Each entry that follows needs to be written out exactly, with nothing left out.
┌─ Available data
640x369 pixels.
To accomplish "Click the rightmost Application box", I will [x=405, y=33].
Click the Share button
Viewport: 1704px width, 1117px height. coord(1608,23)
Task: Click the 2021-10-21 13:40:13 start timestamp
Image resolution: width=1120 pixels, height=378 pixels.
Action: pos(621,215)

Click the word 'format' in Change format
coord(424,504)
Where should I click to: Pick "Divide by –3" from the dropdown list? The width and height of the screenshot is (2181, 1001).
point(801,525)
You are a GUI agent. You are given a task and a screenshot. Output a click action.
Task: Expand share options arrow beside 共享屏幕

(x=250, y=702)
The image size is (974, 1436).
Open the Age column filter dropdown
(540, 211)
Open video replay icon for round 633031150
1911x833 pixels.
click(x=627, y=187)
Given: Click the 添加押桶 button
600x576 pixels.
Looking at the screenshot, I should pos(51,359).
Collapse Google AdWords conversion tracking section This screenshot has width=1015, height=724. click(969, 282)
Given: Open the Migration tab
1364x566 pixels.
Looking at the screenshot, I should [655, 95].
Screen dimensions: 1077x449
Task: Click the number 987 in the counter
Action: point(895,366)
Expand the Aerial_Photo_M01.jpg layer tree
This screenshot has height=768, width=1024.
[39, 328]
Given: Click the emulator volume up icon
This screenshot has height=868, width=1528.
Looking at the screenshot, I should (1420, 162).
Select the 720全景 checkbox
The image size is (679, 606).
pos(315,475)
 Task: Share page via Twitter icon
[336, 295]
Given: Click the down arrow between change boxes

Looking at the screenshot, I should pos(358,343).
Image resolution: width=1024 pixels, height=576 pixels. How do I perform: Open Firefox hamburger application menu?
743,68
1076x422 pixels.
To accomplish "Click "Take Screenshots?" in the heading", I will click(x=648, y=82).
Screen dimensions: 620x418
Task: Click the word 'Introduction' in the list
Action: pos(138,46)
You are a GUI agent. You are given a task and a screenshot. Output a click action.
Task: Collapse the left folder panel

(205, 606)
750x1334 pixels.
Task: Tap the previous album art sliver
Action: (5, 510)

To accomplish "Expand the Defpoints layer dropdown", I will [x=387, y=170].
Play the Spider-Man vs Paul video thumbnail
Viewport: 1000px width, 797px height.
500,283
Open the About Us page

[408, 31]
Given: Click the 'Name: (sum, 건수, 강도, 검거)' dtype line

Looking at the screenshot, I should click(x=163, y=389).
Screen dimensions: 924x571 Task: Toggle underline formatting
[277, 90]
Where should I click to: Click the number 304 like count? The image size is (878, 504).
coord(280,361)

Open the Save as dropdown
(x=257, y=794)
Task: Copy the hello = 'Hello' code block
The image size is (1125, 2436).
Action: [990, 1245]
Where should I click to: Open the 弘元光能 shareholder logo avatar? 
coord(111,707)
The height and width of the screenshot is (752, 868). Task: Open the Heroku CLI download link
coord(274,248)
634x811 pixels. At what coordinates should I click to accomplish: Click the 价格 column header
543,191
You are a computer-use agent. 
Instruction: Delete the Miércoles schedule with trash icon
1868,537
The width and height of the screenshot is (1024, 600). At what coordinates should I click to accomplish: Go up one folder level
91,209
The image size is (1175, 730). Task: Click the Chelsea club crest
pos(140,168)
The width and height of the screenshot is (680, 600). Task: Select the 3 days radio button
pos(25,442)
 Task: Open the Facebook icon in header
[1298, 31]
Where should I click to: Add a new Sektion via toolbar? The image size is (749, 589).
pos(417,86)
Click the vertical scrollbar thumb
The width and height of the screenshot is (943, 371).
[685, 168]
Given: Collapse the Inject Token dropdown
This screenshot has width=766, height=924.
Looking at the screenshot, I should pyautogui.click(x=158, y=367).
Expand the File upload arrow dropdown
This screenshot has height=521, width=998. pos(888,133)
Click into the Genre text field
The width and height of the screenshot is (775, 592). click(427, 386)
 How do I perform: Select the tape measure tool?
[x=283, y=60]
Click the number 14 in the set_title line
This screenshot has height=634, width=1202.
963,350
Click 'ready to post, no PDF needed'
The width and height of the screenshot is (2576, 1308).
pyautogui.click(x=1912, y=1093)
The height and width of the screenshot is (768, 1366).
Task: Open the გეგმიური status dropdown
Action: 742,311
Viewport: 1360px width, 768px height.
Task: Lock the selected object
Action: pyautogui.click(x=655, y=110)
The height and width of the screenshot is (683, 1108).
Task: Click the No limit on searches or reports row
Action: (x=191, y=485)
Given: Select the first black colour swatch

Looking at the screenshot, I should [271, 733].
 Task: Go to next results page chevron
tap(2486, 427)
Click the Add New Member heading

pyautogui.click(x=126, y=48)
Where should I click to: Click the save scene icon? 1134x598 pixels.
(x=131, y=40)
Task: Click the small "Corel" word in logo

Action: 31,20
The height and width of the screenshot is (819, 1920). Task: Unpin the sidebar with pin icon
└─
Answer section:
640x369 pixels.
To accomplish "Click the rightmost Application box", I will [x=405, y=33].
Click the Share button
Viewport: 1704px width, 1117px height. coord(1608,23)
Task: Click the 2021-10-21 13:40:13 start timestamp
Image resolution: width=1120 pixels, height=378 pixels.
Action: pos(621,215)

Click the word 'format' in Change format
coord(424,504)
Where should I click to: Pick "Divide by –3" from the dropdown list? The width and height of the screenshot is (2181, 1001).
point(801,525)
You are a GUI agent. You are given a task and a screenshot. Output a click action.
Task: Expand share options arrow beside 共享屏幕

(x=250, y=702)
The image size is (974, 1436).
Open the Age column filter dropdown
(540, 211)
Open video replay icon for round 633031150
1911x833 pixels.
click(x=627, y=187)
Given: Click the 添加押桶 button
600x576 pixels.
Looking at the screenshot, I should pos(51,359).
Collapse Google AdWords conversion tracking section This screenshot has width=1015, height=724. click(969, 282)
Given: Open the Migration tab
1364x566 pixels.
Looking at the screenshot, I should [655, 95].
Screen dimensions: 1077x449
Task: Click the number 987 in the counter
Action: point(895,366)
Expand the Aerial_Photo_M01.jpg layer tree
This screenshot has height=768, width=1024.
[39, 328]
Given: Click the emulator volume up icon
This screenshot has height=868, width=1528.
Looking at the screenshot, I should (1420, 162).
Select the 720全景 checkbox
The image size is (679, 606).
pos(315,475)
 Task: Share page via Twitter icon
[336, 295]
Given: Click the down arrow between change boxes

Looking at the screenshot, I should pos(358,343).
Image resolution: width=1024 pixels, height=576 pixels. How do I perform: Open Firefox hamburger application menu?
743,68
1076x422 pixels.
To accomplish "Click "Take Screenshots?" in the heading", I will click(x=648, y=82).
Screen dimensions: 620x418
Task: Click the word 'Introduction' in the list
Action: pos(138,46)
You are a GUI agent. You are given a task and a screenshot. Output a click action.
Task: Collapse the left folder panel

(205, 606)
750x1334 pixels.
Task: Tap the previous album art sliver
Action: (5, 510)

To accomplish "Expand the Defpoints layer dropdown", I will [x=387, y=170].
Play the Spider-Man vs Paul video thumbnail
Viewport: 1000px width, 797px height.
500,283
Open the About Us page

[408, 31]
Given: Click the 'Name: (sum, 건수, 강도, 검거)' dtype line

Looking at the screenshot, I should click(x=163, y=389).
Screen dimensions: 924x571 Task: Toggle underline formatting
[277, 90]
Where should I click to: Click the number 304 like count? The image size is (878, 504).
coord(280,361)

Open the Save as dropdown
(x=257, y=794)
Task: Copy the hello = 'Hello' code block
The image size is (1125, 2436).
Action: [990, 1245]
Where should I click to: Open the 弘元光能 shareholder logo avatar? 
coord(111,707)
The height and width of the screenshot is (752, 868). Task: Open the Heroku CLI download link
coord(274,248)
634x811 pixels. At what coordinates should I click to accomplish: Click the 价格 column header
543,191
You are a computer-use agent. 
Instruction: Delete the Miércoles schedule with trash icon
1868,537
The width and height of the screenshot is (1024, 600). At what coordinates should I click to accomplish: Go up one folder level
91,209
The image size is (1175, 730). Task: Click the Chelsea club crest
pos(140,168)
The width and height of the screenshot is (680, 600). Task: Select the 3 days radio button
pos(25,442)
 Task: Open the Facebook icon in header
[1298, 31]
Where should I click to: Add a new Sektion via toolbar? The image size is (749, 589).
pos(417,86)
Click the vertical scrollbar thumb
The width and height of the screenshot is (943, 371).
[685, 168]
Given: Collapse the Inject Token dropdown
This screenshot has width=766, height=924.
Looking at the screenshot, I should pyautogui.click(x=158, y=367).
Expand the File upload arrow dropdown
This screenshot has height=521, width=998. pos(888,133)
Click into the Genre text field
The width and height of the screenshot is (775, 592). click(427, 386)
 How do I perform: Select the tape measure tool?
[x=283, y=60]
Click the number 14 in the set_title line
This screenshot has height=634, width=1202.
963,350
Click 'ready to post, no PDF needed'
The width and height of the screenshot is (2576, 1308).
pyautogui.click(x=1912, y=1093)
The height and width of the screenshot is (768, 1366).
Task: Open the გეგმიური status dropdown
Action: 742,311
Viewport: 1360px width, 768px height.
Task: Lock the selected object
Action: pyautogui.click(x=655, y=110)
The height and width of the screenshot is (683, 1108).
Task: Click the No limit on searches or reports row
Action: (x=191, y=485)
Given: Select the first black colour swatch

Looking at the screenshot, I should [271, 733].
 Task: Go to next results page chevron
tap(2486, 427)
Click the Add New Member heading

pyautogui.click(x=126, y=48)
Where should I click to: Click the save scene icon? 1134x598 pixels.
(x=131, y=40)
Task: Click the small "Corel" word in logo

Action: 31,20
The height and width of the screenshot is (819, 1920). Task: Unpin the sidebar with pin icon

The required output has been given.